BEGIN

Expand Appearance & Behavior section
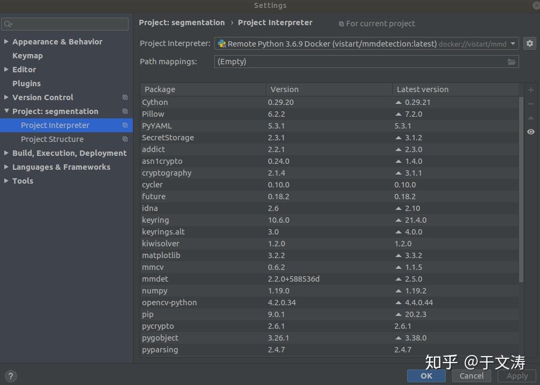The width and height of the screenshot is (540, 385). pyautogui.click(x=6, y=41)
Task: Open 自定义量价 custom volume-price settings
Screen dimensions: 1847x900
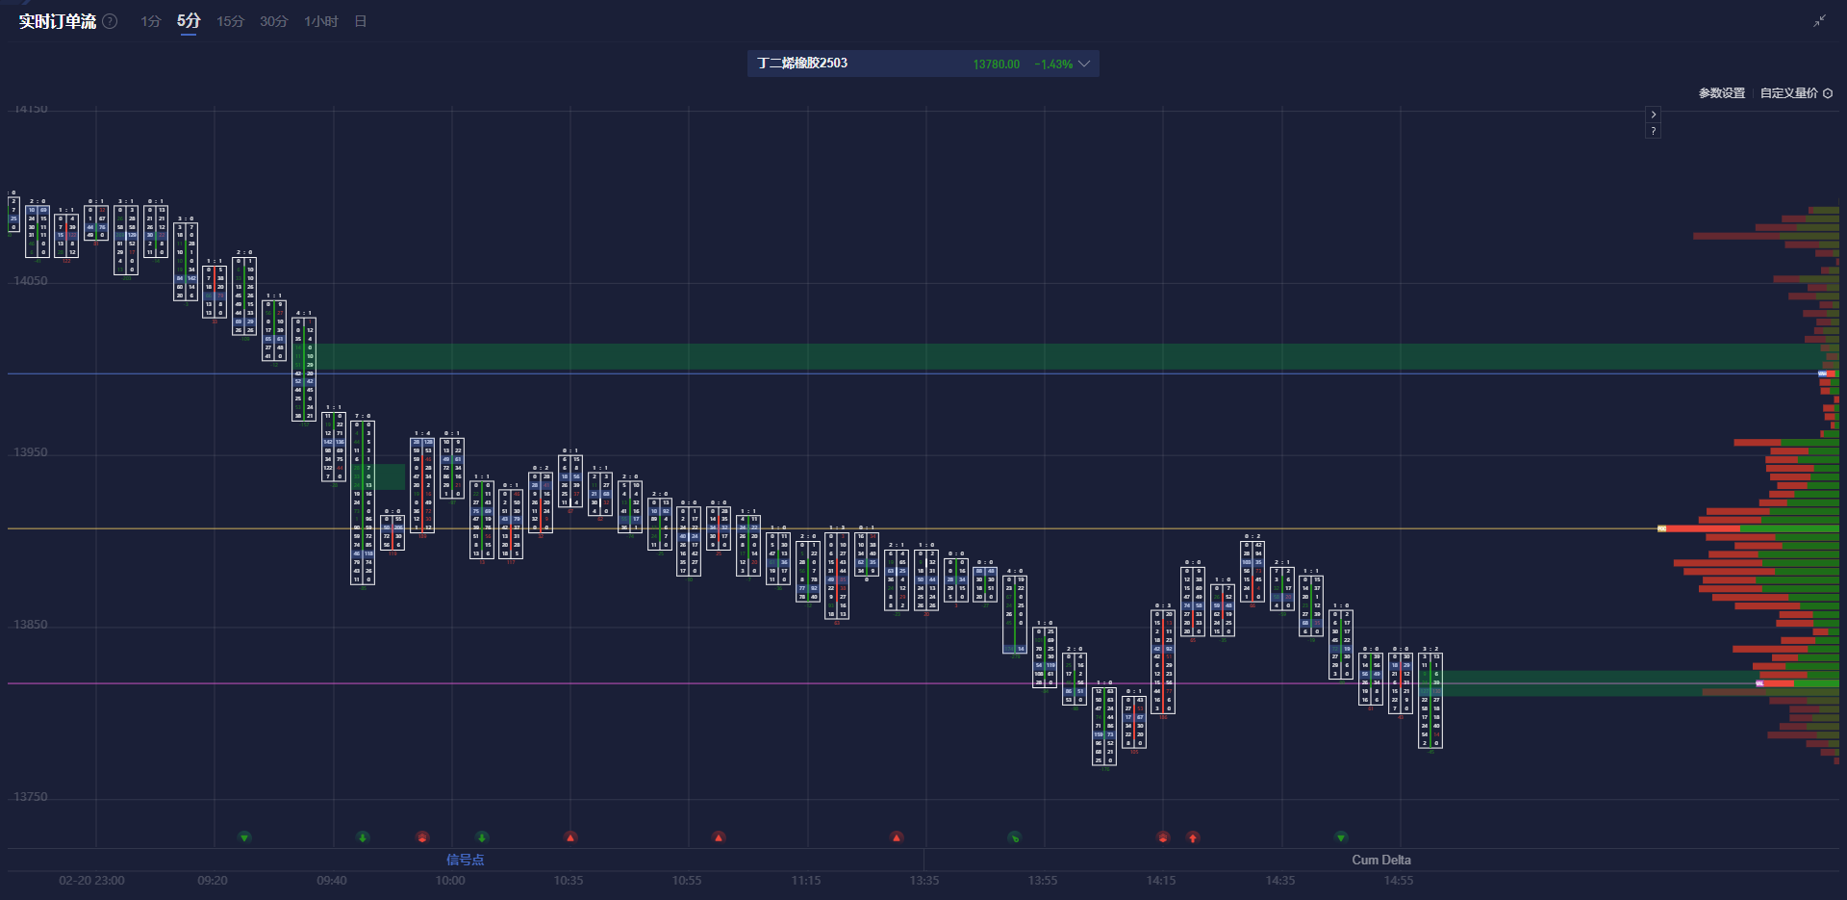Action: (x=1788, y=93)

END

Task goal ▸ Leaving the pictures out, output each line of the listing exactly.

Task output ▸
Expand Appearance & Behavior section
The width and height of the screenshot is (540, 385). pyautogui.click(x=6, y=41)
Task: Open 自定义量价 custom volume-price settings
Screen dimensions: 1847x900
Action: (x=1788, y=93)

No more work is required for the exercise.